We're not quite the type to keep and care for numerous fantasy baseball teams anymore, what with the added expectations at work (those carts don't make their way to the corral on their own, you know) and home (the Missus didn't realize we were serious when we added the bit about our roto teams into our marriage vows) and with the blog (infotaining you kids can be a full time job.)
And so, working our way through two fantasy drafts this weekend seems to us to be a bit of a monumental achievement. If only the outcome matched what we perceive as the efforts, then we wouldn't feel quite so bummed out looking at our teams in the cold grey dawn of a Monday morning.
Looking back, it all seemed to fly by so fast, with our preferred players flying off the board quicker than we could queue them up. It was like we were unprepared for what was happening, and never seemed to have the grace to fully pull the moment off. We were left in a puddle of flop sweat and diminished expectations...Hey, this is really starting to sound like the entirety of our dating life!
With all this yammering as prologue, indulge us for a moment as we offer up a few lessons learned from this weekend, if only so that you might avoid some of the same missteps.
Preparation is not optional
Somewhere along the line, we had decided that our problem in the past was that we spent too much time reading the fantasy previews and making up lists and setting our pre-rankings. This year, we decided to go into our drafts completely raw, without any preparation.
It didn't go so well. When you have 60 seconds to make a pick, it's disconcertingly panic-inducing when you're suddenly wracking your brain to remember the points of distinction between Yovani Gallardo and Ubaldo Jimenez, or why you feel so wrong about picking Ryan Franklin (even though you end up picking him twice, and have the same rotten feeling about those low strikeout numbers each time).
If you don't know who's hurtin', you don't know nuthin'
When you're going into the draft blind, you quickly realize that what you don't know is going to overtake your thought processes. If a player was sitting out there a round or two later than we thought they should, we started looking to find out why. Is he hurt? Is he out? Does he have competition for the closer role? With a finite amount of time each round, we ended up frantically attempt to check on the health and wellness of any number of picks, and spent a good deal of time afterwards checking to see who might be of concern.

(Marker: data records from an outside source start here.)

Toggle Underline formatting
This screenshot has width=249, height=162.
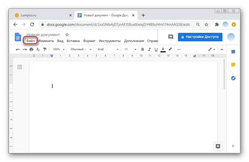(x=156, y=49)
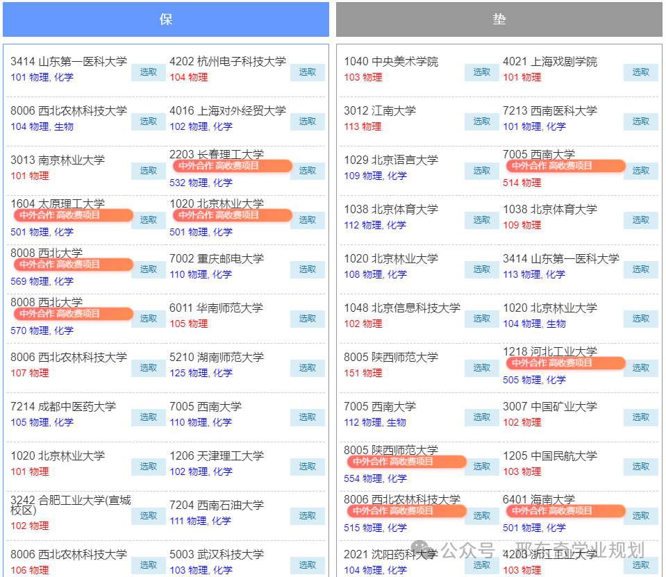Select 选取 for 重庆邮电大学
Screen dimensions: 666x577
pyautogui.click(x=307, y=269)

While we haven't found anyone egregiously hurt, we're reasonably sure that our fellow owners wouldn't have taken them off our hands if we had. (Not that we wouldn't try. Everything we learned about managing trades, we learned from Kenny Williams.)
Old mancrushes die hard
We tell ourselves every year that we're not going back to the well to draft big shining star prospects who are well past their best before dates. We tell ourselves that those dudes who had one or maybe two good seasons earlier in the decade aren't worthy of a pick. We tell ourselves not to fall into that trap again.

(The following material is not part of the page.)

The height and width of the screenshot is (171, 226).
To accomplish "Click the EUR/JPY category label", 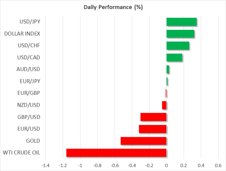I will 30,81.
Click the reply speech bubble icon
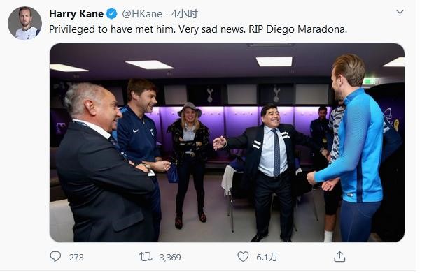Image resolution: width=422 pixels, height=273 pixels. pos(55,257)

And then we go ahead and draft Alex Gordon. And Carlos Guillen. And Stephen Drew and Rickie Weeks. Zach Duke and Paul Maholm and Manny Parra.
Somehow, we managed to avoid drafting either of the Chris Youngs, although at one point, we had the D-Backs centerfielder in our sights, only to have him snatched away one pick before ours.
If there's one thing we learned, it's that experience hasn't taught us a thing.